Preprint and DOI pending. For now, please cite as:
PMAS — Polar-Multipole Amyloid Scoring v0.5. Calibrated on WaltzDB 2.0 / iAmyP test split / CPAD 2.0. https://github.com/CharlesScottBradley/pmas
PMAS draws on canonical biochemistry references for the structural sidecar:
- Chou, P.Y. & Fasman, G.D. (1974). Conformational parameters for amino acids in helical, β-sheet, and random coil regions calculated from proteins.
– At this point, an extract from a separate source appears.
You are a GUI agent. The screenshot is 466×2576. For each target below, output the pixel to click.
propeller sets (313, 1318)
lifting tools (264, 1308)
Biochemistry 13, 211-222.
- Pauling, L. & Corey, R.B. (1951). Configurations of polypeptide chains with favored orientations around single bonds. PNAS 37, 729-740.
- Hovmöller, S., Zhou, T. & Ohlson, T. (2002). Conformations of amino acids in protein structures. Acta Cryst. D58, 768-776.
- Eisenberg, D., Schwarz, E., Komaromy, M. & Wall, R. (1984). Analysis of membrane and surface protein sequences with the hydrophobic moment plot. J. Mol. Biol. 179, 125-142.
Per-walkthrough disease-specific references are documented in each
markdown file under release/examples/.